Colloids Complications

• Anaphylaxis: There is a small risk of allergic reactions, which can be life-threatening.^1,5
• Coagulopathy: Colloids can impair coagulation, increasing the risk of bleeding.^1,5
• Renal dysfunction: Colloids can worsen renal function, particularly in patients with pre-existing renal conditions. For instance, in critically ill patients, the use of colloids has been associated with increased mortality and AKI, leading to recommendations against their use in such populations.^1,5
• Cost-effectiveness: Colloids are generally more expensive than crystalloids, which raises concerns about their cost-effectiveness.¹
• Cultural Considerations: Some colloids, like albumin, come from human donors. Certain patient populations, such as Jehovah’s Witnesses, may not accept these products due to religious beliefs.
• Hydroxyethyl Starches (HES): HES has negative effects on hemostasis and can cause renal toxicity.⁷  Hetastarch can impair platelet function, reduce plasma levels of Factor VII and von Willebrand factor, and weaken clot formation, leading to increased transfusion needs. The recommended dose is limited to 20mL/kg to minimize coagulopathy. Hetastarch can elevate serum amylase and is associated with anaphylactic reactions.
• Gelatin: Gelatin is not used in the U.S. due to rapid excretion in urine and a high incidence of anaphylaxis.
• Albumin: Albumin should be avoided in patients with severe traumatic brain injury. The SAFE trial showed higher mortality with albumin in trauma patients compared to NS.⁹
• Dextran: Dextran is associated with anaphylactic reactions, increased bleeding time, rare noncardiogenic pulmonary edema, and acute renal failure.
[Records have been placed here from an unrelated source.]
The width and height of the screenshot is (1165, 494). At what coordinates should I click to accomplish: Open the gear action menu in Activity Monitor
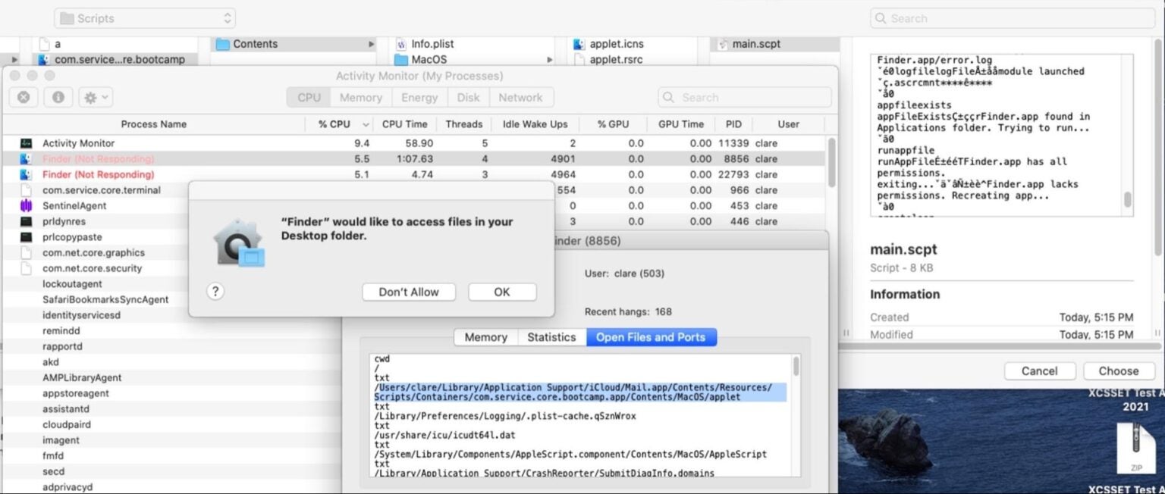89,96
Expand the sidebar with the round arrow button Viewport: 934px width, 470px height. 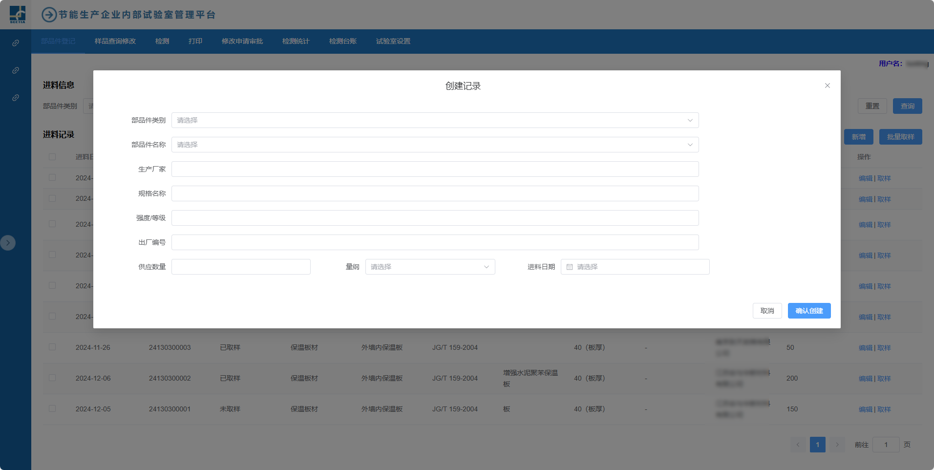(8, 243)
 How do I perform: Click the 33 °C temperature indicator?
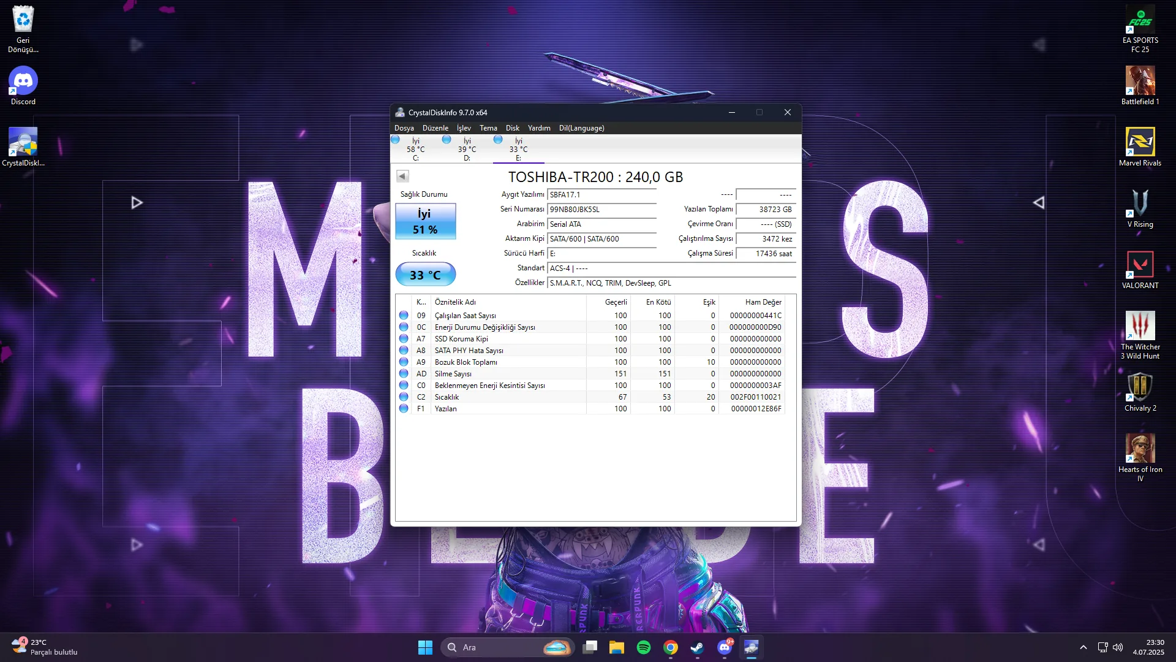coord(425,275)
Fluid Redistribution: A Deeper Dive

Starling’s Forces: Fluid movement across capillary walls is governed by Starling’s forces, which include hydrostatic pressure, oncotic pressure, capillary permeability, and interstitial pressure.¹⁰ These forces determine the dynamic balance between fluid movement into and out of the intravascular space. Understanding fluid redistribution is crucial for accurately assessing a patient’s intravascular volume status.
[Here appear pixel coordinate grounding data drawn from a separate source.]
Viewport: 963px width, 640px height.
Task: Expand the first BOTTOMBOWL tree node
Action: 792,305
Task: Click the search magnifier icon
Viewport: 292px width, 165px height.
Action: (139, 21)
Crystalloid Distribution and Redistribution

• Crystalloids distribute primarily in the extracellular fluid compartments, with a significant portion initially remaining in the intravascular space. However, over time, they tend to redistribute, with much of the fluid shifting into the interstitial space and less remaining in the intravascular compartment. This redistribution is influenced by Starling’s forces, which regulate fluid movement across capillary walls.¹⁰
• The phenomenon of “third spacing” refers to the accumulation of fluid in non-vascular spaces, such as the peritoneal or pleural cavities. This can occur due to alterations in Starling’s forces, such as fluid overload or a decrease in oncotic pressure, which can complicate fluid management further.¹¹

Colloid Distribution and Redistribution

• Colloids are designed to remain within the intravascular space longer than crystalloids due to their larger molecular size. However, over time, colloids can redistribute into the interstitial space. This redistribution occurs because the large molecules can gradually leak through the capillary walls, especially in areas where the capillary permeability is increased due to inflammation or injury.¹²
• The extent and rate of colloid redistribution depend on several factors, including the molecular size of the colloid, the integrity of the capillary walls, and the presence of conditions that affect capillary permeability.